As I visit libraries around the world and throughout the country, I'm constantly impressed with their unique and special materials as much as with their collections of published materials. Often when I visit a national library, I regard myself as fortunate when it shows off some of its most valuable and revered treasures. These special collections include artifacts produced by scholars, literary figures, government leaders, or other prominent individuals or organizations that made important contributions to society. These manuscripts, photographs, correspondence files, and physical objects have long been the focus of archives, museums, and the special collections units of libraries and other cultural institutions. Many also manage rare and valuable printed materials, ranging from incunabula, rare editions, early newspapers or periodicals, and other published works too valuable or fragile for general access in a library's circulating collection.
One organization with which I am familiar deals with both traditional library materials and with archival collections. It uses the terminology "published versus unpublished" materials to differentiate these two categories, with the library part of the organization managing published materials and its archives specializing in unpublished works. While there might be some gray areas, these categories have been helpful to me as I think about the similarities and differences between libraries and archives or the other special collections units within libraries.
In recent years, many of these special collections have also had to extend their efforts into the digital realm. Since the creation of content has been performed for a few decades now through some form of computer technology, it's not at all surprising that these special collections are now seeing increasing proportions of their acquisitions arriving in the digital form, and the digitization of extant materials for access and preservation has become a routine activity.
Computer-oriented materials that might find their way into a special collections unit can be incredibly challenging to manage, to enable access, and to preserve. Some of the materials acquired into special collections today may have been created during the earlier phases of the computer era. They might be files stored on media that has long been considered obsolete. It's easy to imagine that a retiring professor, for example, will turn over early article drafts, correspondence, and data stored on floppy diskettes that were widely used in the 1980s. But a library today would not likely have computers available that could physically read these files, much less handle the word processing formats created by the software of that time. The various combinations of computer storage devices and file formats used by authors over the decades present some very challenging problems for those needing to gain access to the information they contain today. Dealing with such materials often takes special equipment and technical expertise, performing activities that might be characterized as digital archaeology.
Websites and other dynamically generated content repositories present another set of difficulties to an archivist. The legacy of a scholar or researcher might, for example, include a database-driven website. An entity of this nature might consist of a physical server and multiple software components in addition to the actual data and textual content. Each of these components may have a very limited practical life span relative to the very long time frames in which archives aim to preserve them. How can custom-written software as well as the standard software components be maintained in perpetuity to provide access to the digital legacy of these resources? Some data might have been created through proprietary software that may require license keys for ongoing access.

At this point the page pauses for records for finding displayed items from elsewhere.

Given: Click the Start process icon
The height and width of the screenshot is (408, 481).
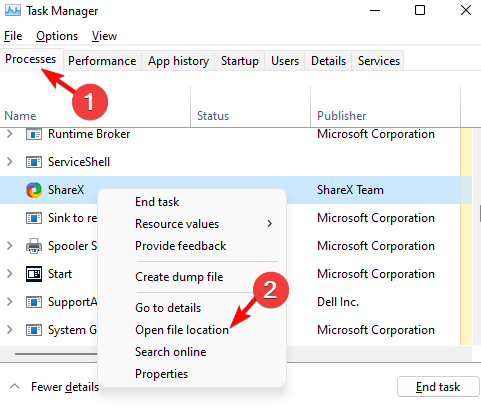Looking at the screenshot, I should click(x=34, y=274).
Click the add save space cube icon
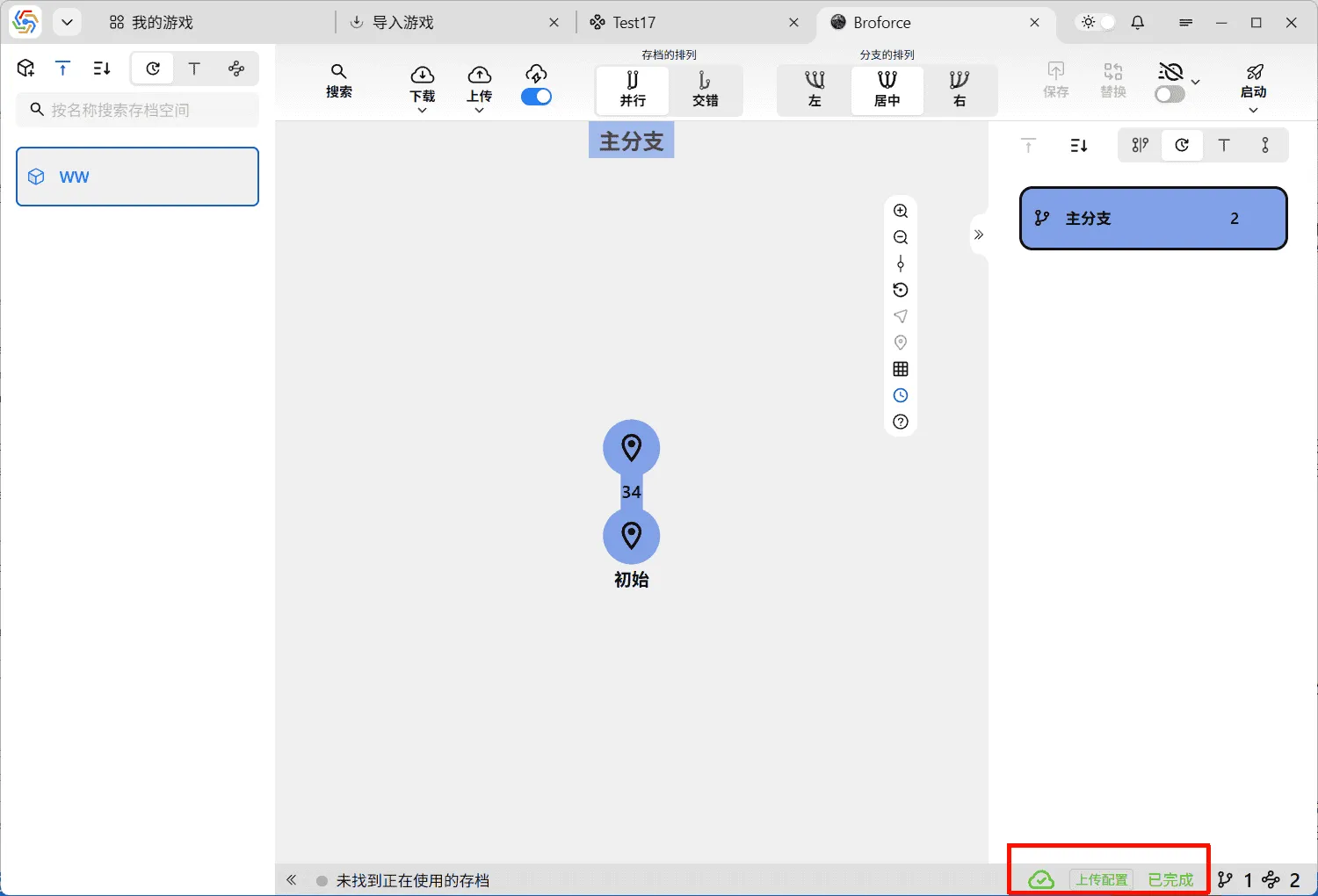 coord(26,69)
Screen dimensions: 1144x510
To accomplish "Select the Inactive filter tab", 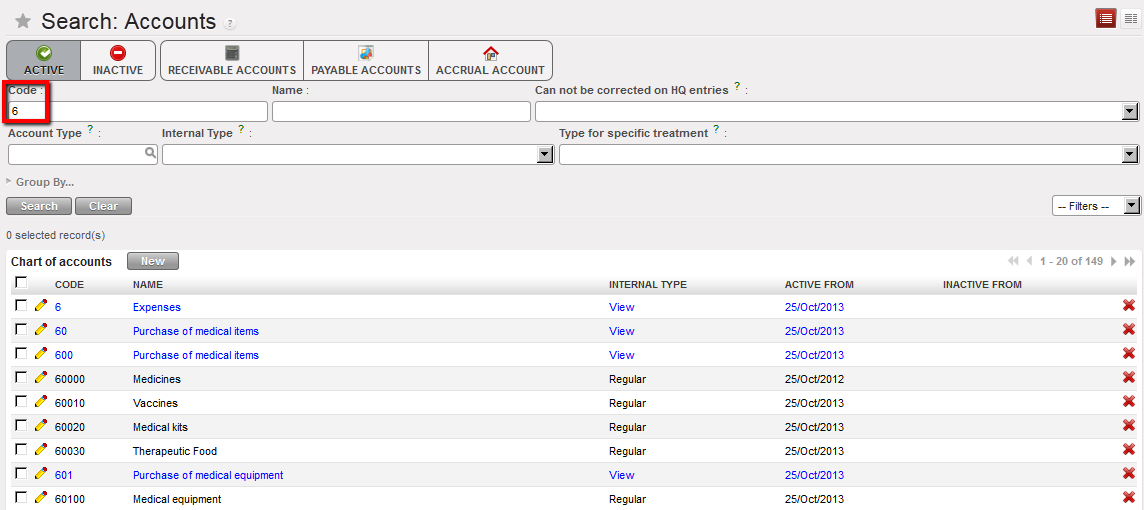I will coord(118,61).
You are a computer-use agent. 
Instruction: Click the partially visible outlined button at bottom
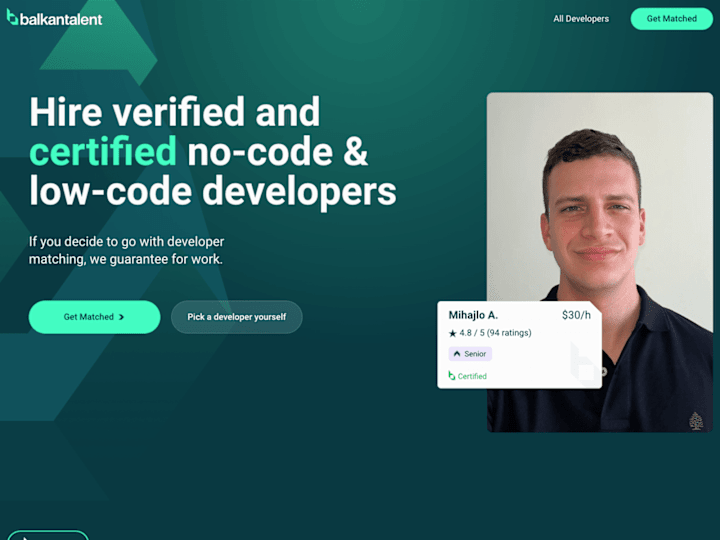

It may be even more complicated to deal with digital heritage of recent vintage. Today, an increasing amount of content is created through cloudbased services rather than through local computing and storage devices, raising very difficult questions about how to preserve them for posterity. How does an archive or special collections unit process a collection that includes materials created and stored on services such as Google Docs or with scholarly correspondence conducted through Gmail? Or datasets that reside on Amazon S3 cloud storage? As cloud computing gains wider adoption both by individual scholars and educational institutions, archives will face interesting challenges to ensure access and to preserve this content for the long term. How do things such as social media fit into archival collections? Would the Facebook page of an activist or scholar be available for inclusion? In addition to the technical ability to transfer content out of a cloud service into some kind of an archival environment, there may also be legal constraints, depending on the terms of service and business practices of the organization operating the service. It may require the intervention of legal experts as well as technologists to ensure the longevity and access of content created in this era of cloud computing. It does seem that the cumulative generations of computer technologies present incredibly difficult problems that will need to be addressed by current and future librarians and archivists.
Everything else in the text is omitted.